From an economic perspective, the more ransomware there is, the more the demand curve for Bitcoin shifts right. In that respect, Bitcoin is a vehicle to bet on the growth of black markets.


by then, transfers happened instantly without any fees. maybe you have to learn before you can speak.

BTW, how many btc you bought in 2011? let me guess... zero.


The article was written on May 29, 2011. The average transaction fee in that month was .02 BTC. The average block time was 10 minutes. Neither of your claims is true.


Bitcoin has been doing amazingly well.
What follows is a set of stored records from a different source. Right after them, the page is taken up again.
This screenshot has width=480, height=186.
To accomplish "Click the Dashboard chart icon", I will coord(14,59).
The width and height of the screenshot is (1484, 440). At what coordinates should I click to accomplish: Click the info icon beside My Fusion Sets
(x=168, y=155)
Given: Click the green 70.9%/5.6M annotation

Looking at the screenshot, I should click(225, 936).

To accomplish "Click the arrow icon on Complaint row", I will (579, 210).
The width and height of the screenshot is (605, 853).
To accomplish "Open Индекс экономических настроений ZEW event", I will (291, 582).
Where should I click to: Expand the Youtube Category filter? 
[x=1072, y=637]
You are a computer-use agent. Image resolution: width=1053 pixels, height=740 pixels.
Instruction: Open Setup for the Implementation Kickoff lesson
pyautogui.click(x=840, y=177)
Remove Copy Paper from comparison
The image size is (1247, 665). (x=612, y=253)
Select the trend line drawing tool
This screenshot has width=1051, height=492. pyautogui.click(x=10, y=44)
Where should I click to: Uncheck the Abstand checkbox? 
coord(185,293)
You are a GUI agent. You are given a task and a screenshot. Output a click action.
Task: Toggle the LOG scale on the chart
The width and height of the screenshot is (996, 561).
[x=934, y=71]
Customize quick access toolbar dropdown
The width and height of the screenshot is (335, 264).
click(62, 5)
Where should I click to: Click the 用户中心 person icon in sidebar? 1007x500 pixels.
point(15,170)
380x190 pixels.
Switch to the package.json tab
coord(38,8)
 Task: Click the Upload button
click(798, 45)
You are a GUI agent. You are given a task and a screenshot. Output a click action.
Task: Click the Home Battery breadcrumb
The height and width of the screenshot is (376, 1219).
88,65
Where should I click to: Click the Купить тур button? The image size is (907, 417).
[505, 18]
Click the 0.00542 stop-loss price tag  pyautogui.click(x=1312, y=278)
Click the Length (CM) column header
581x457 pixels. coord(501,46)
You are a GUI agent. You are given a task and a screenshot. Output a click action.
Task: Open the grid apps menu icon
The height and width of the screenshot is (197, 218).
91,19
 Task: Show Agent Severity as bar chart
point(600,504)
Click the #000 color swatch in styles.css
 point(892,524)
I definitely regret not investing, and I justified it due to the threat of competing cryptocurriencies, specifically ones that a government or company backs.

I was skeptical that if a country creates their CountryCoin (AmeriCoin/AmericaCoin, RussiaCoin, ChinaCoin), wouldn't it effectively cause bitcoin itself to go in freefall as people would convert to the coin backed/sanctioned by a government.

Likewise, Apple can create iCoin. For those reasons I was skeptical.

Looks like it doesn't really matter as long as you get off the ride before it starts to stop.


Andreas Antonopoulos made a good point that a "countrycoin" would always have a trusted key held by the country's monetary issuing authority which would basically then provide an enormous honeypot to tempt attackers to target it/steal it. OTOH, currencies like bitcoin with fixed monetary policy don't have a backdoor mechanism for money creation (without overwhelming consensus to fork).

Also, I see Political intervention in currency as a bug rather than a feature.


He has a recent update[1]. I think it's safe to say that he has done well for himself.